--- Data Enclosed Below ---
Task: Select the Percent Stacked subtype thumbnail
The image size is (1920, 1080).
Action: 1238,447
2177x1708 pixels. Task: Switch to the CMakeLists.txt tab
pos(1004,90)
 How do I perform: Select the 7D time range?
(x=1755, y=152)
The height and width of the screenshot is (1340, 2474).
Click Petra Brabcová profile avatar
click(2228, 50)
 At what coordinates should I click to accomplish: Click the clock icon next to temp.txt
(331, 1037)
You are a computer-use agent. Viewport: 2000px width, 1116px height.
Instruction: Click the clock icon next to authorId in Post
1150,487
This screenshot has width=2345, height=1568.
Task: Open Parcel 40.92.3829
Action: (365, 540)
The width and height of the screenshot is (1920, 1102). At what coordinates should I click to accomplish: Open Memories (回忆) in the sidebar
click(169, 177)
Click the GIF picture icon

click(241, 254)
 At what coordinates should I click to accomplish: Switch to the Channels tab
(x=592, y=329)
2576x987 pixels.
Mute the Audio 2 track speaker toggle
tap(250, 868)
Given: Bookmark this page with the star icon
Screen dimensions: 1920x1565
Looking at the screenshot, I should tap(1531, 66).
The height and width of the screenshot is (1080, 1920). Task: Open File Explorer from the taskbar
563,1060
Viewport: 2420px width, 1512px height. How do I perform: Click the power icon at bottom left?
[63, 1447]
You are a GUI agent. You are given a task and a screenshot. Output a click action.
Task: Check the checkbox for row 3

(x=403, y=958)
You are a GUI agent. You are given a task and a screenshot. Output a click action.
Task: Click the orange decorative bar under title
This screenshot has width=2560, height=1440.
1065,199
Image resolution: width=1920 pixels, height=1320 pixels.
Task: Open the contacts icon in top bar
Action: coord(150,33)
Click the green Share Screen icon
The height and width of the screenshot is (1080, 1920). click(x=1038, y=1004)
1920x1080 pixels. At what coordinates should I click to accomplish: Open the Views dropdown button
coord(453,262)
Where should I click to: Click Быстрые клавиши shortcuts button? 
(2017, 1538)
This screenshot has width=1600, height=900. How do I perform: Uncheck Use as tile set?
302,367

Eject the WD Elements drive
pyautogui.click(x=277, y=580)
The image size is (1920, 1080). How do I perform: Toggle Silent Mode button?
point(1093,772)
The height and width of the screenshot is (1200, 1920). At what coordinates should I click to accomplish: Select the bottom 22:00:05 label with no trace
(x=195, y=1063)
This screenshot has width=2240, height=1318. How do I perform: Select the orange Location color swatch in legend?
--- End of Enclosed Data ---
Find the lines above with the word "orange". Copy them out.

Task: Click the orange decorative bar under title
This screenshot has width=2240, height=1318. How do I perform: Select the orange Location color swatch in legend?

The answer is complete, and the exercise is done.